St. Bonaventure tells how Francis of Assisi "burned with love for the Sacrament of our Lord's Body with all his heart, and was lost in wonder at the thought of such condescending love, such loving condescension. He received Holy Communion often and so devoutly that he roused others to devotion too. The presence of the Immaculate Lamb used to take him out of himself, so that he was often lost in ecstasy."

Of this continuing condescension Francis says, "Every day he humbles himself just as he did when he came from his heavenly throne into the Virgin's womb; every day he comes to us and lets us see his abjection, when he descends from the bosom of the Father into the hands of the priest at the altar. He shows himself to us in this sacred bread just as he once appeared to his apostles in real flesh. With their own eyes they saw only flesh, but they believed that he was God, because they contemplated him with the eyes of the spirit. We, too, with our own eyes, see only bread and wine, but we must see further and firmly believe that this is his most holy Body and Blood, living and true."

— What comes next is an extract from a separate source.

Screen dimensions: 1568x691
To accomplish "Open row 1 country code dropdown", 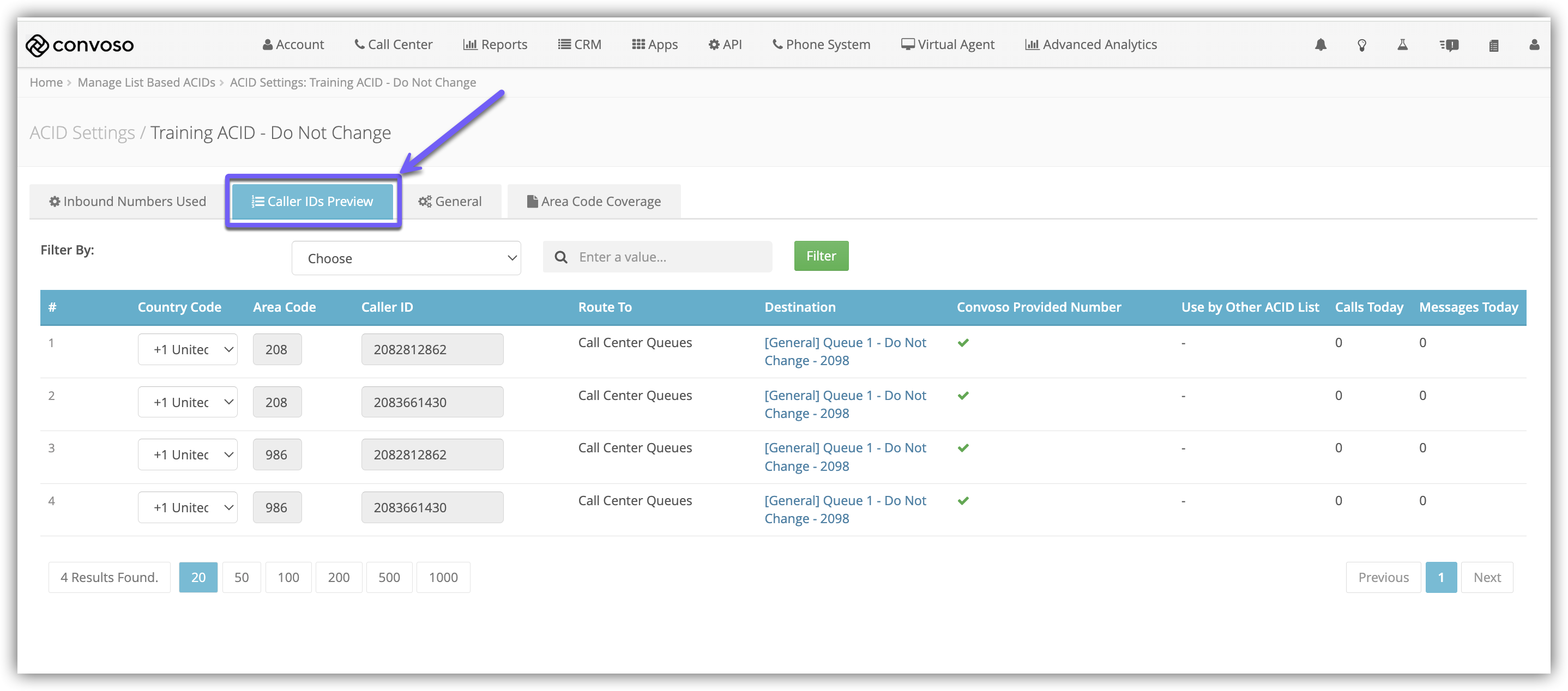I will pyautogui.click(x=188, y=350).
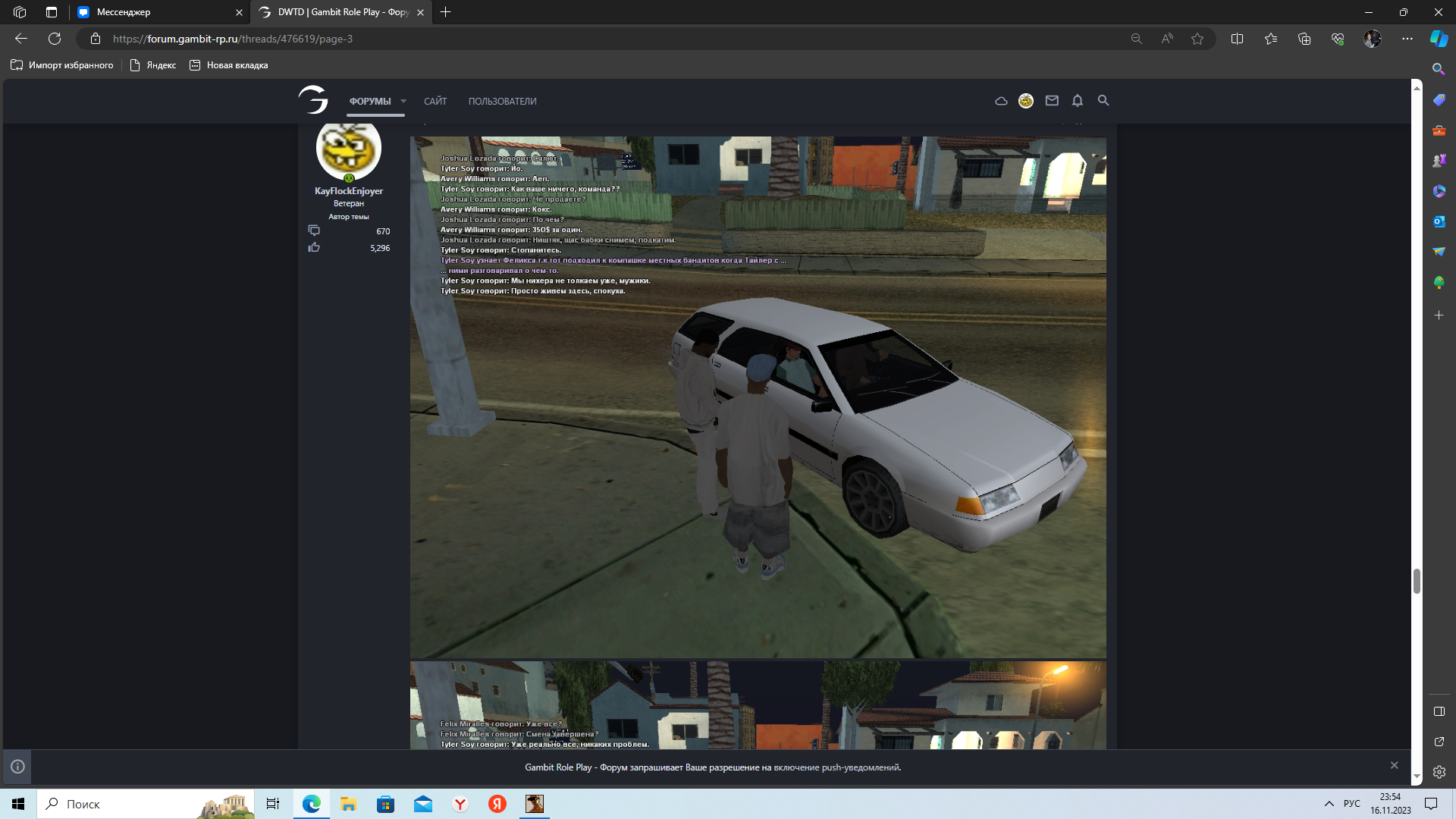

For Francis his love for the Eucharist was intimately connected to his love for the incarnation of God through Jesus Christ. To believe in one led ultimately to the belief in the other. This belief was centered on the assurance that God loves us so much that He comes into the world He created to save it. He took on flesh to save all flesh. This belief was not mere speculation for Francis. It was a mystical fire that burned within his whole soul, and this fire did not destroy, it saved.